Efficient and Stable Mesoscopic Perovskite Solar Cells Using a Dopant-Free D-A Copolymer Hole-Transporting Layer

Addressing the stability issue in perovskite solar cells (PSCs) is a crucial step for commercialization purposes. Finding a novel and stable hole-transporting layer (HTL) is one of the most effective strategies to solve this problem. Herein, a new polymeric HTL, namely poly{2,7-[(5,5-bis(3 ',7 '-dimethyloctyl)-5 H-1,8-dithia-as-indacenone]-alt-5,5-[5 ',6 '-bis(octyloxy)-4 ',7 '-di-2-thienyl-2 ',1 ',3 '-benzothiadiazole]} (PDTIDTBT) is synthesized, indicating a great hole-transporting property as compared with the commonly used 2,2 ',7,7 '-tetrakis[N,N-di(4-methoxyphenyl)amino]-9,9 '-spirobifluorene (spiro-OMeTAD) HTL. This polymer shows good mobility with suitable band alignment with respect to the triple A-cation perovskite film, which is comparable with the state-of-art polymeric HTLs.
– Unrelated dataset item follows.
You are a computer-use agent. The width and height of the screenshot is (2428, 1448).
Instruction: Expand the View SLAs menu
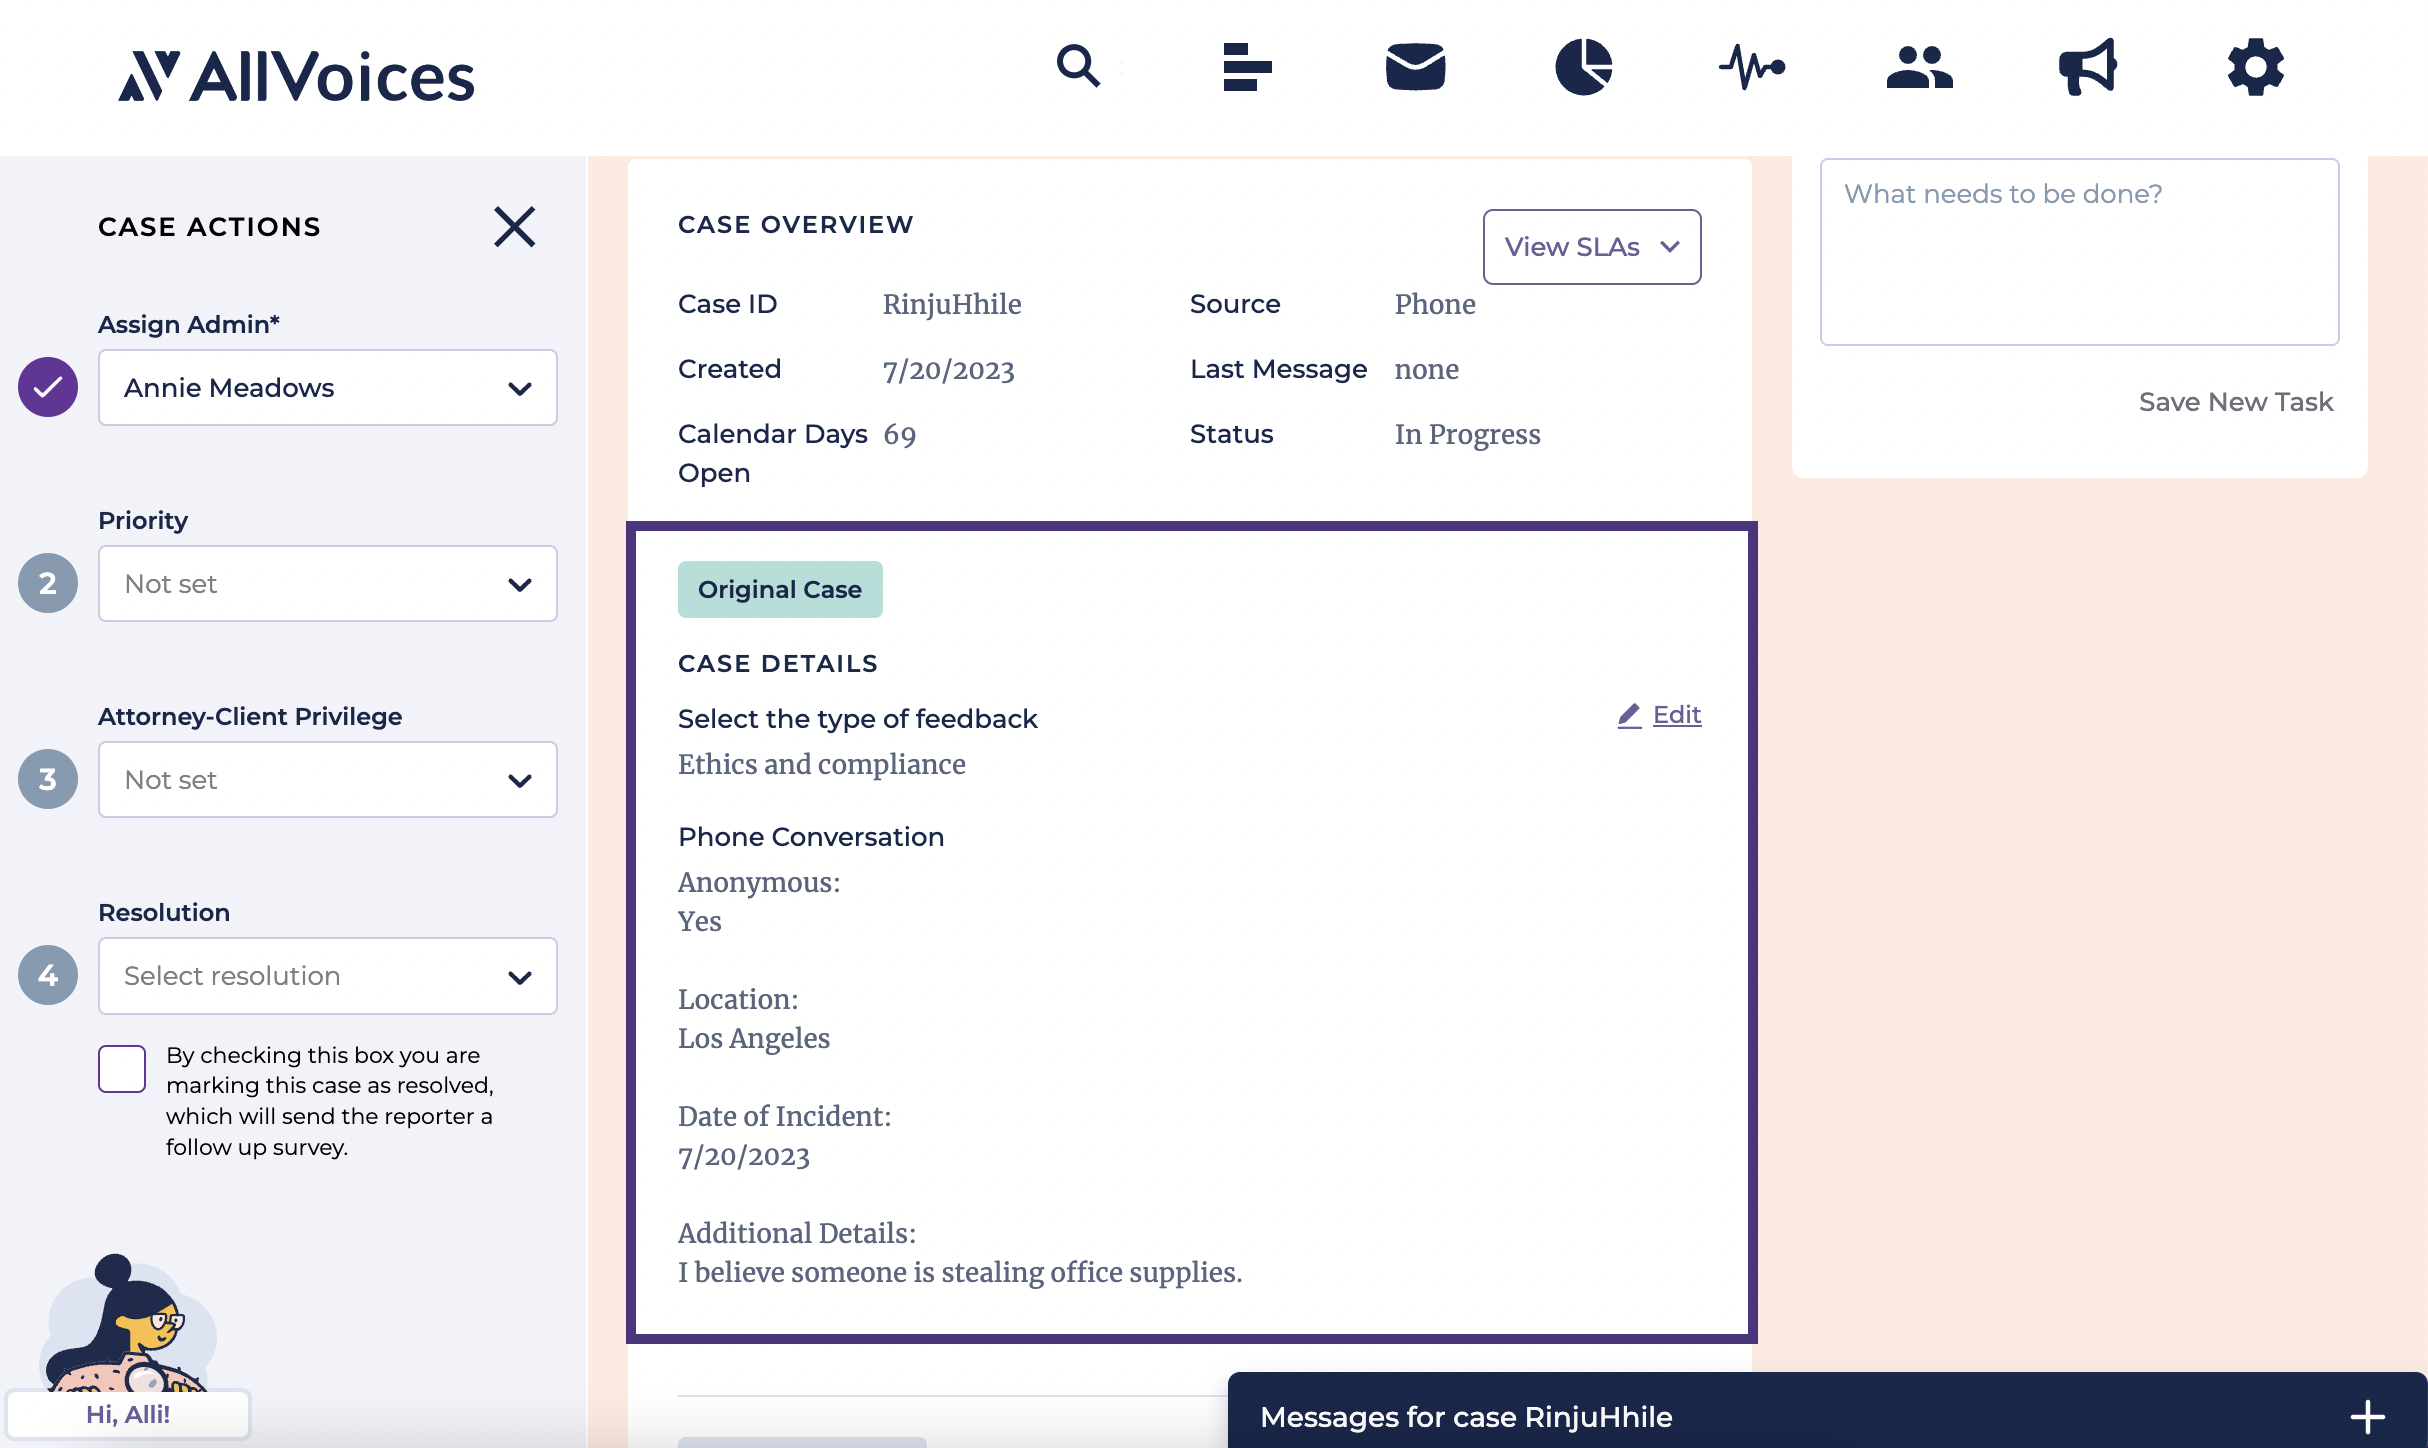click(x=1591, y=247)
Therefore, mesoscopic PSCs are fabricated by PDTIDTBT HTL and considered interface engineering technique using a thin layer of poly(methyl methacrylate) (PMMA) at the perovskite/HTL interface. Based on these modifications, a PSC with a maximum power conversion efficiency (PCE) of 19.89% is achieved, higher than the PCE of the spiro-based PSC (19.28%). In addition, the PDTIDTBT-based PSCs show excellent operational and ambient stability better than the spiro ones.